Aim of the task: Begin at the line containing "Request Free Chevy Silverado 2500" in the data below and go on through the line containing "Regionale Netzwerke (1356, 74)", repeating each line exactly; include both ends and no other line.

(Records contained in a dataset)

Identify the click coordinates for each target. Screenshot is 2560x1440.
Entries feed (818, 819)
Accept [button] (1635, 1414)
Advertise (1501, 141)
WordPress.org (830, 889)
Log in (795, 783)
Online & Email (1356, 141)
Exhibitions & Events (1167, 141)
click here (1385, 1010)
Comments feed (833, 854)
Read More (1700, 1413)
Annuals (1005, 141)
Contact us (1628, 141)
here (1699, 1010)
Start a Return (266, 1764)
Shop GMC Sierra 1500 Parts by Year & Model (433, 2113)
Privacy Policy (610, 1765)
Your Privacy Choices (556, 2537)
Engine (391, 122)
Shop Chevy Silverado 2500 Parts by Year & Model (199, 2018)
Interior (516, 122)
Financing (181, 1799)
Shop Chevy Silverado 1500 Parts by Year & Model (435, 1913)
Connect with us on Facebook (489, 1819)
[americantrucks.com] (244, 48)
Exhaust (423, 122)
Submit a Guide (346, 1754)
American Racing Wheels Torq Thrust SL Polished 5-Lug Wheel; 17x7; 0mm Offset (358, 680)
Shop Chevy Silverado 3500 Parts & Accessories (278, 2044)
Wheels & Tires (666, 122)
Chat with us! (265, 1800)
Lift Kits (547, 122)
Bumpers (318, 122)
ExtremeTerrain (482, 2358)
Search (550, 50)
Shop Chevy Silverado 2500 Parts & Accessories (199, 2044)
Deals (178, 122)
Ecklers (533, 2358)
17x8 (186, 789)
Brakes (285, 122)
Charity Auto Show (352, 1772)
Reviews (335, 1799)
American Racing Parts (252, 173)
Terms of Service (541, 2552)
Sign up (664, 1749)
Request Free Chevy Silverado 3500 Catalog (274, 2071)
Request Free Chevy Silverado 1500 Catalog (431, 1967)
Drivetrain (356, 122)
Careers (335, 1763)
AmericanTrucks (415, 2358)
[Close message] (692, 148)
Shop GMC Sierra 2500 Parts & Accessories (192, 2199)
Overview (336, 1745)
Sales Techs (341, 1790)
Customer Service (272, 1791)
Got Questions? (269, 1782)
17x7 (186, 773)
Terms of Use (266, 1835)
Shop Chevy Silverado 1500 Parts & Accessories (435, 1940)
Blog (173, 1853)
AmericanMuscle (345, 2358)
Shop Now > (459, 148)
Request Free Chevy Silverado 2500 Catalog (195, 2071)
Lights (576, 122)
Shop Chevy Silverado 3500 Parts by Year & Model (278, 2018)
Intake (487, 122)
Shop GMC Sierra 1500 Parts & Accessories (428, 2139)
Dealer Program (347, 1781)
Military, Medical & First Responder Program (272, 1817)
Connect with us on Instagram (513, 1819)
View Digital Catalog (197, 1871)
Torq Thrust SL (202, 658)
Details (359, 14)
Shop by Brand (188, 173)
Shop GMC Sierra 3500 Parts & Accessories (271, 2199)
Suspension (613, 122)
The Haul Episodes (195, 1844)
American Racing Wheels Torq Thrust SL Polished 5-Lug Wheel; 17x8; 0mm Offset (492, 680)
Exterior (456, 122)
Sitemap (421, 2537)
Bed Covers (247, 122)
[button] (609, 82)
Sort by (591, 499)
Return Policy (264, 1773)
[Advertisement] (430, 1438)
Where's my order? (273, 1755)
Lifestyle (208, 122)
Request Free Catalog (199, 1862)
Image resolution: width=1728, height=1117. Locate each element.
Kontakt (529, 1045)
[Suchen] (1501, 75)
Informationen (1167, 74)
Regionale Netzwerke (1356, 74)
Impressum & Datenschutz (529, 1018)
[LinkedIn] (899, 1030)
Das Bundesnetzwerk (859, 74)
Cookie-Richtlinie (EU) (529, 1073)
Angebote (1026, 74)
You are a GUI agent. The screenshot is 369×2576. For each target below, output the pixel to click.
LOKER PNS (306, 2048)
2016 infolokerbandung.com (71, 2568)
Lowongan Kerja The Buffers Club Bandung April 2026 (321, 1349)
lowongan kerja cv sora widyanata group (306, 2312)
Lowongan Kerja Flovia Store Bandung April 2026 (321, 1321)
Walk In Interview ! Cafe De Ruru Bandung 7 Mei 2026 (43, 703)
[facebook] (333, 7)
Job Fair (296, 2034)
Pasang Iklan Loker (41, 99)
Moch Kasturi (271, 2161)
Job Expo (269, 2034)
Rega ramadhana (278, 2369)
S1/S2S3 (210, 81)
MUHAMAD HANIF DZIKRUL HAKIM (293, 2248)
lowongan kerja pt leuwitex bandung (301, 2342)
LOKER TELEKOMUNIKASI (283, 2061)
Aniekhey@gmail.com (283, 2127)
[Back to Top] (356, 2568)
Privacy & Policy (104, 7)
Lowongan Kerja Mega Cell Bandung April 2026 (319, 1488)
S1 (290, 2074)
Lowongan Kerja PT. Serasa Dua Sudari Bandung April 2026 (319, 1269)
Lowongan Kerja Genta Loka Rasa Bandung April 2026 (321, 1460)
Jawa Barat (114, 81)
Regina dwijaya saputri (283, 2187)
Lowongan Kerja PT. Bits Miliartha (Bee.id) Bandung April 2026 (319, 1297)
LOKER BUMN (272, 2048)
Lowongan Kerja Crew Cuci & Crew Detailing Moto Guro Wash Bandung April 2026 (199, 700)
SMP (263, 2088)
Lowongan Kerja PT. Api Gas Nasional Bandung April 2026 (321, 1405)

Result below:
Request Free Chevy Silverado 2500 Catalog (195, 2071)
Lights (576, 122)
Shop Chevy Silverado 3500 Parts by Year & Model (278, 2018)
Intake (487, 122)
Shop GMC Sierra 1500 Parts & Accessories (428, 2139)
Dealer Program (347, 1781)
Military, Medical & First Responder Program (272, 1817)
Connect with us on Instagram (513, 1819)
View Digital Catalog (197, 1871)
Torq Thrust SL (202, 658)
Details (359, 14)
Shop by Brand (188, 173)
Shop GMC Sierra 3500 Parts & Accessories (271, 2199)
Suspension (613, 122)
The Haul Episodes (195, 1844)
American Racing Wheels Torq Thrust SL Polished 5-Lug Wheel; 17x8; 0mm Offset (492, 680)
Exterior (456, 122)
Sitemap (421, 2537)
Bed Covers (247, 122)
[button] (609, 82)
Sort by (591, 499)
Return Policy (264, 1773)
[Advertisement] (430, 1438)
Where's my order? (273, 1755)
Lifestyle (208, 122)
Request Free Catalog (199, 1862)
Image resolution: width=1728, height=1117. Locate each element.
Kontakt (529, 1045)
[Suchen] (1501, 75)
Informationen (1167, 74)
Regionale Netzwerke (1356, 74)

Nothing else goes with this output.